Les données épidémiologiques récoltées depuis plus de quarante ans laissaient déjà fortement supposer une association entre cannabis et schizophrénie, en fonction de la dose également. Mais aucune étude n'avait jusqu'à présent permis de déterminer précisément si la plante était directement responsable de l'apparition de la maladie.
C'est désormais chose faite avec cette recherche, qui s'appuie sur une technique d'analyse nommée randomisation mendélienne. Celle-ci consiste à étudier la relation entre un facteur de risque - en l'occurrence le cannabis - et la survenue d'une maladie - la schizophrénie - au moyen de marqueurs génétiques fortement liés au facteur de risque.

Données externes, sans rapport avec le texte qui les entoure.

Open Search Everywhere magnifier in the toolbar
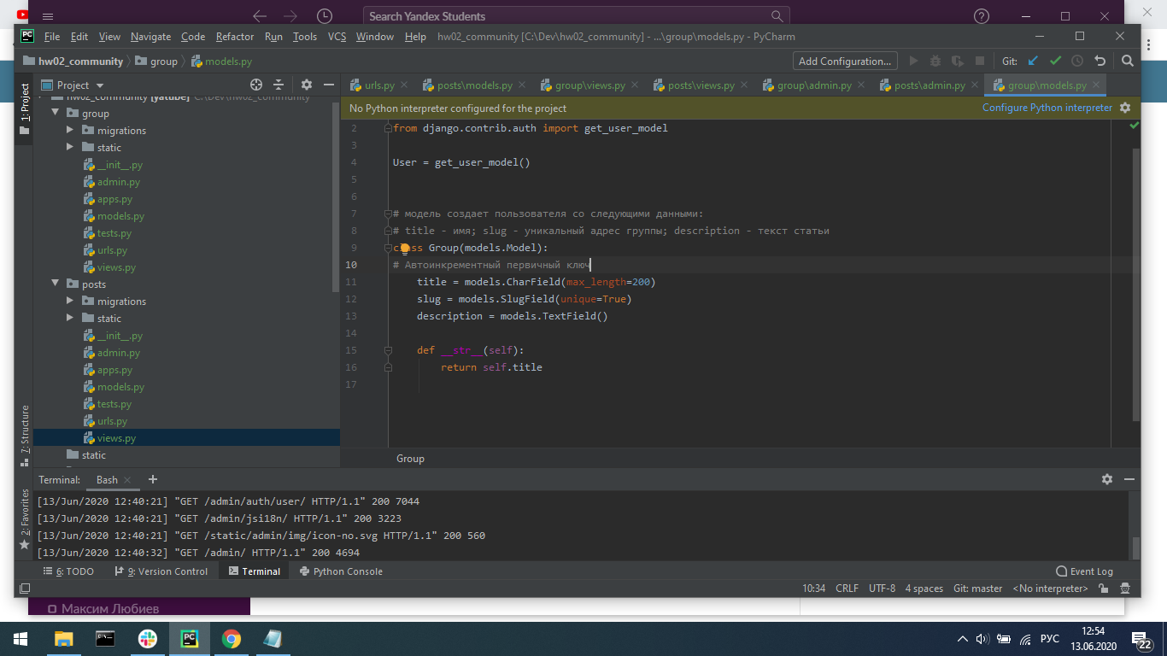The width and height of the screenshot is (1167, 656). pos(1127,61)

Pas d'influence environnementale
L'avantage d'utiliser ces derniers repose sur le fait qu'ils sont innés et aléatoirement distribués dans la population depuis la conception. Ils ne sont pas non plus influencés par des facteurs environnementaux, comme le milieu familial ou le niveau socio-économique, a expliqué Julien Vaucher, du Service de médecine interne du CHUV, premier auteur de l'étude.
Les chercheurs se sont basés sur les données d'une publication de 2016 qui a mis en évidence dix marqueurs génétiques liés à la consommation de cannabis au sein d'une population de 32'000 individus. Les mêmes marqueurs ont ensuite été recherchés dans une base de données séparée analysant le risque de schizophrénie chez 34'000 patients et 45'000 personnes libres de la maladie.
Risque augmenté de 37%
La combinaison des informations provenant des deux sources a permis de déterminer que la consommation de cannabis est associée à un risque de schizophrénie augmenté de 37%, chiffre comparable à ceux évoqués dans les études observationnelles réalisées par le passé.

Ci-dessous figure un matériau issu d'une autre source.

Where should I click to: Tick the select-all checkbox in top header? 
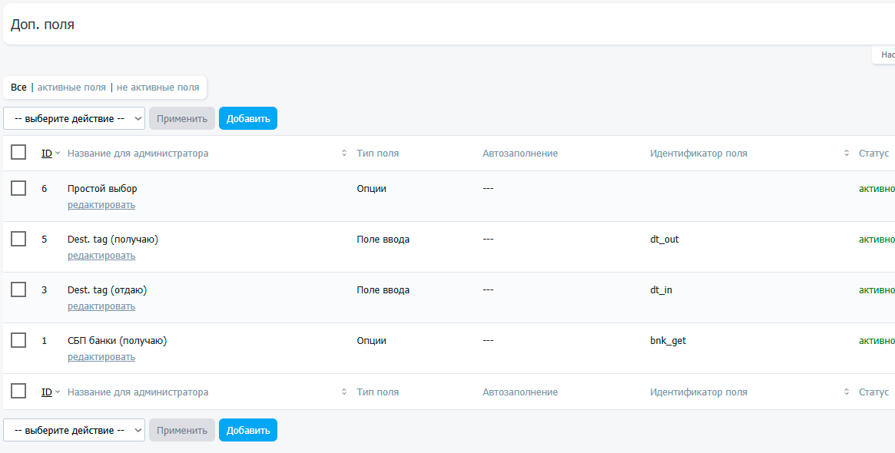pos(18,153)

Des groupes de recherche britanniques et d'Amérique du Nord ont également contribué à ces travaux publiés dans la revue Molecular Psychiatry.
ats/fme
D'autres études nécessaires
Alors que cette substance connaît une vague de libéralisation et est de plus en plus utilisée à des fins thérapeutiques, il s'agit maintenant de mieux comprendre les mécanismes impliqués. De nouvelles études pourraient permettre, par exemple, de formuler des messages de prévention à l'intention de groupes à risques de schizophrénie ou de troubles associés, estime le Dr Vaucher.

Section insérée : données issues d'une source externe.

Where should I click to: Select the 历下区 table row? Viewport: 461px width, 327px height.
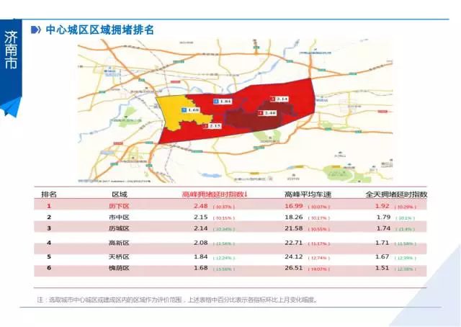coord(231,205)
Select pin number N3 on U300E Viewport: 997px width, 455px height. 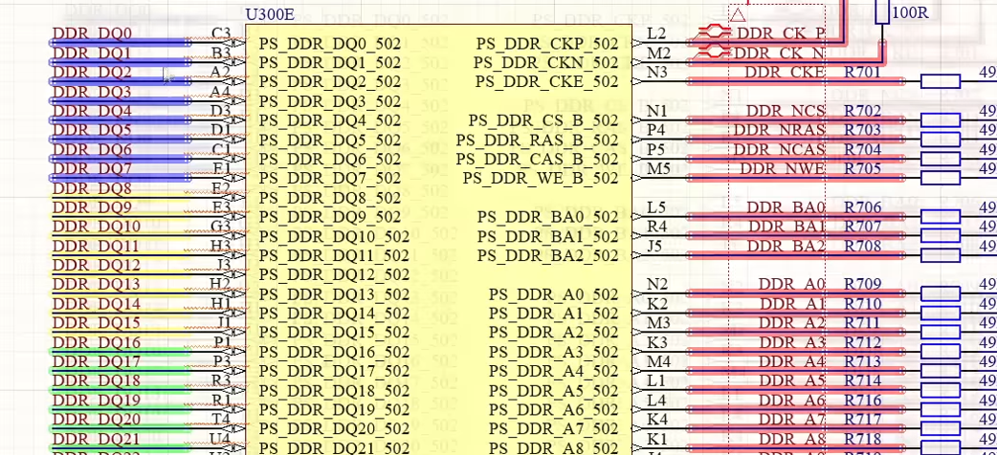coord(657,72)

Vu la méthode utilisée, l'étude n'a pas permis l'investigation du risque en fonction de la quantité consommée, du type de cannabis, de la manière de l'administrer ou encore de l'âge des usagers, soulignent les chercheurs. "On a mis la charpente sur la maison, mais d'autres études seront nécessaires pour élucider ces points", conclut le spécialiste.
Le cannabis est la drogue illégale la plus répandue, avec une estimation de 182 millions de consommateurs en 2013.